Farther south in the Lowcountry are the Ashepoo, Combahee, and Edisto blackwater rivers, which combine to form the ACE Basin. Next is Port Royal Sound near Beaufort. A good outfitter and tour operator in this area is Carolina Heritage Outfitters (Hwy. 15, Canadys, S.C., 843/563-5051, www.canoesc.com).
The Hilton Head/Bluffton area have good kayaking opportunities at Hilton Head’s Calibogue Creek and Bluffton’s May River. The best outfitter and tour operator here is Outside Hilton Head (843/686-6996, www.outsidehiltonhead.com).
The Savannah area has rich kayaking/canoeing at Tybee Island, Skidaway Island, and the blackwater Ebenezer Creek. The best local outfitter and tour operator in this area is Sea Kayak Georgia (1102 Hwy. 80, 888/529-2542, www.seakayakgeorgia.com).
Farther south down the Georgia coast, the richest kayaking/canoeing area is in the Altamaha River estuary, a hybrid blackwater/alluvial river. Good kayaking can be found in the St. Simons Island area. The best outfitter and tour operator in the area is SouthEast Adventures (313 Mallory St., 912/638-6732, www.southeastadventure.com).
Kayaking to Cumberland Island is a special experience; contact Up the Creek Xpeditions (111 Osborne St., 912/882-0911, www.upthecreektrips.com) in St. Marys.
Fishing and Boating
Because of the large number of islands and wide area of salt marsh, life on the water is largely inseparable from life on the land in the Lowcountry and Georgia coast. Fishing and boating are very common pursuits here, with species of fish including spotted sea trout, channel bass, flounder, grouper, mackerel, sailfish, whiting, shark, amberjack, and tarpon. Farther inshore you’ll find largemouth bass, bream, catfish, and crappie, among many more. While entire books can be and are devoted to each, here is an overview:
It’s easy to fish on piers, lakes, and streams, but if you’re over 16 years old you’ll need to get a nonresident fishing license from the state. These are inexpensive and available in hardware stores, marinas, and tackle shops anywhere.
In Georgia, a regular license is $9, a one-day license $3.50. A separate license is required for trout fishing. Go to http://georgiawildlife.dnr.state.ga.us for more information or to purchase a license online.
In South Carolina, a nonresident seven-day license is $11. Go to www.dnr.sc.gov for more information or to purchase a license online.
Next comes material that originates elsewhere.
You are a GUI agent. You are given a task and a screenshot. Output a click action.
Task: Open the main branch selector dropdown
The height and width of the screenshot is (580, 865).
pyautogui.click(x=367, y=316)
The most popular places for casual anglers are the various public piers throughout the area. There are public fishing piers at Folly Beach, Hunting Island, Tybee Island, St. Simons Island, and Jekyll Island. Two nice little public docks are at the North Charleston Riverfront Park on the grounds of the old Charleston Navy Yard, and the Bluffton public landing on the May River. Many fishermen cast off of abandoned bridges unless signage dictates otherwise.
Fishing charters and marinas are ample throughout the region, for both inshore and offshore trips. Details for each destination are in their dedicated chapters.